Para garantir que as bikes retornem para os proprietários no mesmo estado em que foram locadas, o Spinlister oferece uma espécie de seguro. Caso a magrela seja danificada ou roubada durante aluguel, o site se compromete a consertar o veículo ou pagar um novo, com as mesmas condições. 

Prática.  Foi em cima da magrela que o argentino Emiliano Guillaume, 29, ciclista há sete anos, conheceu Belo Horizonte. Ele lembra que, quando chegou à capital mineira, em março de 2013, não tinha dinheiro para comprar uma bicicleta e então não teve dúvidas de como se deslocar pela cidade.

“Minha namorada pesquisou uma bicicleta pela internet, e fizemos o aluguel na Pampulha para dar um passeio em volta da lagoa”, contou o estrangeiro.

Atualmente ele já consegue se deslocar com sua bicicleta, que ele trouxe da Argentina, no entanto, para ele, o sistema de aluguel para bicicletas é muito bom para os turistas. “Quando eu cheguei ao Brasil eu não tinha dinheiro para comprar uma bicicleta, então o sistema de aluguel foi muito útil para mim e conhecer a cidade de bicicleta é bem diferente e bem legal”, conclui. 

Veja vídeo com o argentino que conheceu BH pedalando:

 

Falta de estrutura impede hábito

Cerca de 38% dos ciclistas usam a magrela para ir ao trabalho todos os dias, segundo os resultados da pesquisa “De Bike ao Trabalho 2015”, realizada pela Bike Anjo, divulgados anteontem. Em todo o país, apenas cerca de 2% dos 1.531 entrevistados afirmaram que nunca vão de bicicleta para o trabalho nem pretendem fazer isso em um futuro próximo. Esses dois cenários se mantiveram em relação ao ano anterior.

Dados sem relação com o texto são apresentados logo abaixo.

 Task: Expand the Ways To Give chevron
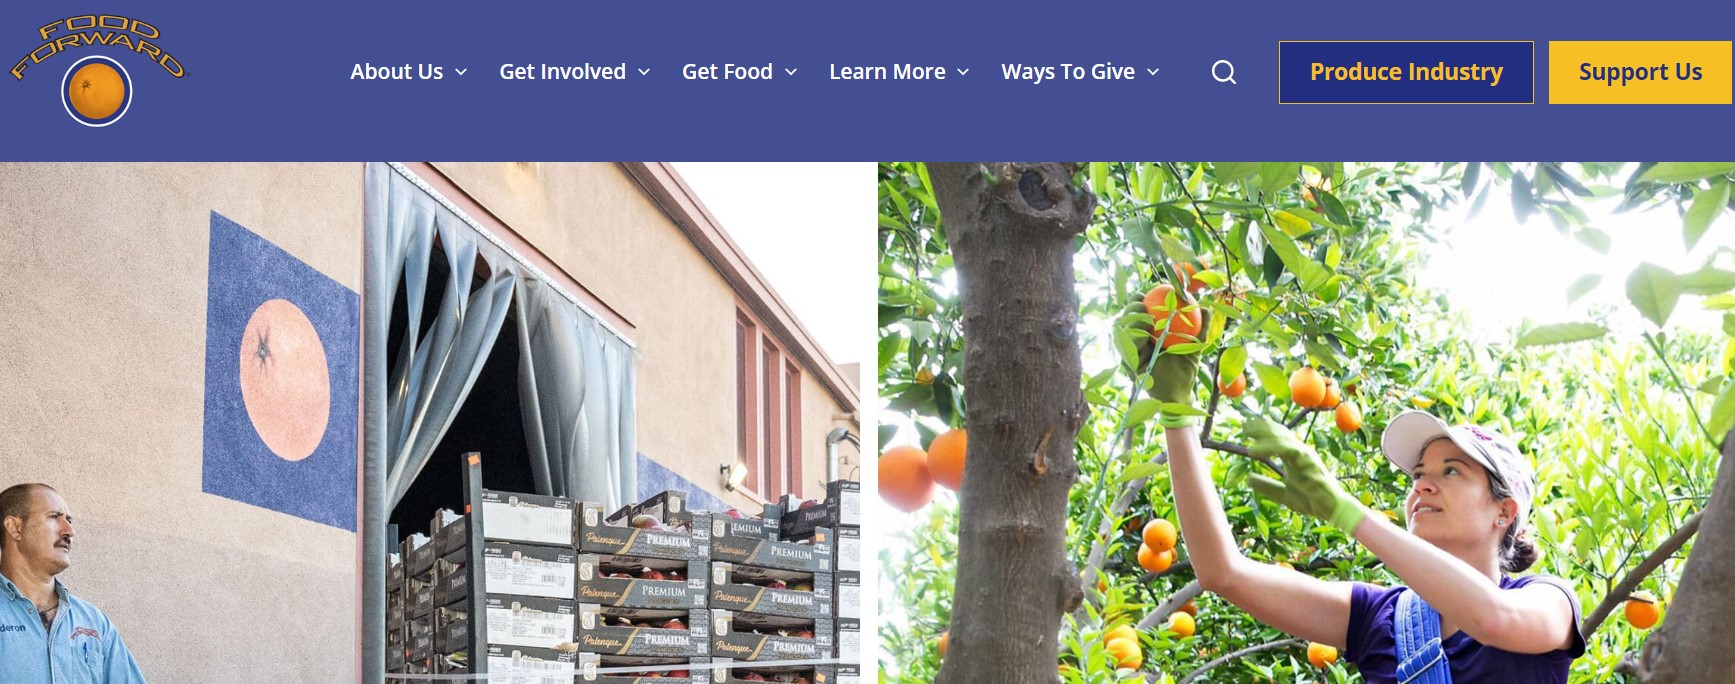click(x=1153, y=72)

A principal justificativa dos ciclistas para não usarem a bicicleta em deslocamentos para o trabalho é a falta de infraestrutura cicloviária, resposta de 46,5% dos entrevistados, seguida dos fatores climáticos como a chuva e o frio (37,4%) e do medo de acidentes – 32,3%.

A pesquisa reflete a realidade, segundo o dentista Carlos Edward Campos, 49, membro do Bike Anjo BH e da Associação dos Ciclistas Urbanos de Belo Horizonte (BH em Ciclo). “A falta de infraestrutura é realmente um problema, principalmente para os iniciantes. Os ciclistas mais experientes têm alguma facilidade de pedalar entre os carros, mas os mais novos têm mais dificuldade”, afirmou.

De acordo com 70% dos ciclistas entrevistados na pesquisa, não mais que 10% dos funcionários das empresas onde eles atuam usam a bicicleta para ir ao trabalho – a maioria desses (31%) disse que menos de 1% dos colegas usam a magrela.

O dado mais preocupante da pesquisa, segundo o Bike Anjo, é que mais de 6% das empresas onde os ciclistas entrevistados trabalham não têm estacionamento para as bikes e não permitem a entrada das magrelas.